Shiro和Spring Security的特点

Shiro：

Shiro是一个强大且易用的Java安全框架,执行身份验证、授权、密码学和会话管理。使用Shiro的易于理解的API,您可以快速、轻松地获得任何应用程序,从最小的移动应用程序到最大的网络和企业应用程序。三个核心组件：Subject, SecurityManager 和 Realms。

Subject：主体，即访问应用的用户，在Shiro中使用Subject代表该用户。用户只有授权后才允许访问相应的资源。

SecurityManager：安全管理器，主体进行认证和授权都 是通过securityManager进行。它包含认证器和授权器。相当于 SpringMVC 中的 DispatcherServlet 或者 Struts2 中的 FilterDispatcher。它是 Shiro 的核心，所有具体的交互都通过 SecurityManager 进行控制。它管理着所有 Subject、且负责进行认证和授权、及会话、缓存的管理。

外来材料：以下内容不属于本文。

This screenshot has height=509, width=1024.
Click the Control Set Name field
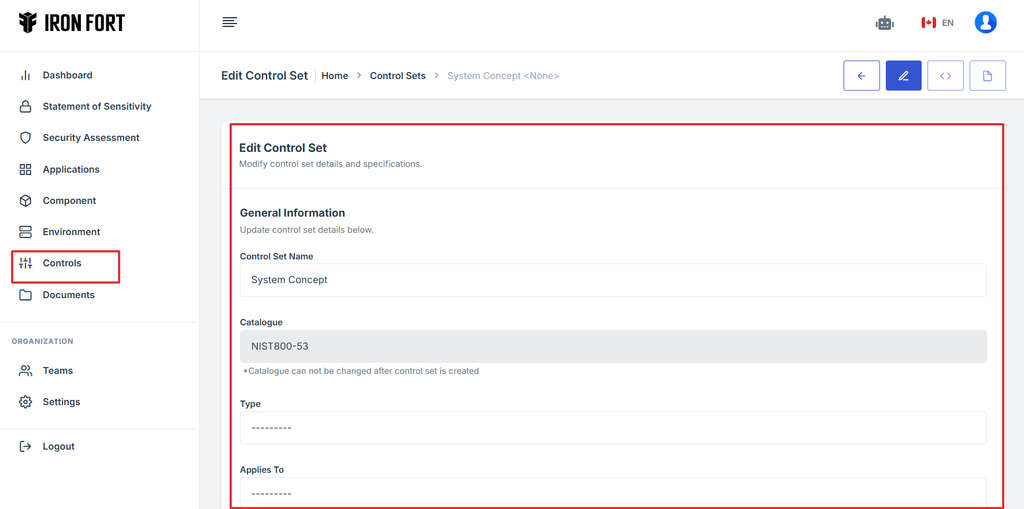612,280
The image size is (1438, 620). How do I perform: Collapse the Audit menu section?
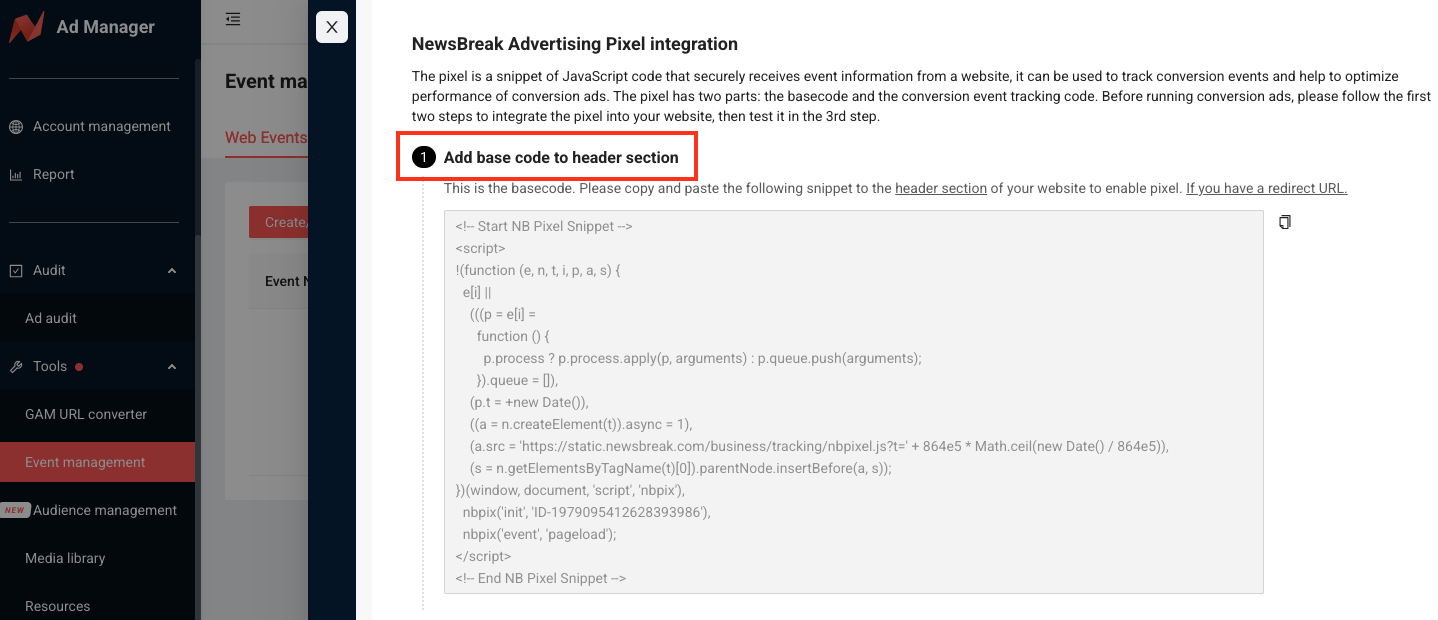pyautogui.click(x=172, y=271)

Authenticator：认证器，负责主体认证的，这是一个扩展点，如果用户觉得 Shiro 默认的不好，可以自定义实现。其需要认证策略（Authentication Strategy），即什么情况下算用户认证通过了。

Authrizer：授权器，或者访问控制器。它用来决定主体是否有权限进行相应的操作，即控制着用户能访问应用中的哪些功能。

Realm：可以有1个或多个 Realm，可以认为是安全实体数据源，即用于获取安全实体的。它可以是 JDBC 实现，也可以是 LDAP 实现，或者内存实现等。

SessionDAO：数据访问对象，用于会话的 CRUD。可以自定义 SessionDAO 的实现，控制 session 存储的位置。如通过 JDBC 写到数据库或通过 jedis 写入 redis 中。另外 SessionDAO 中可以使用 Cache 进行缓存，以提高性能。

CacheManager：缓存管理器。它来管理如用户、角色、权限等的缓存的。因为这些数据基本上很少去改变，放到缓存中后可以提高访问的性能。

Realm：域，领域，相当于数据源，通过realm存取认证、授权相关数据。查询数据库中的认证的信息，查询授权的信息。

认证原理：

1、通过ini配置文件创建securityManager

2、调用subject.login方法主体提交认证，提交的token

3、securityManager进行认证，securityManager最终由ModularRealmAuthenticator进行认证。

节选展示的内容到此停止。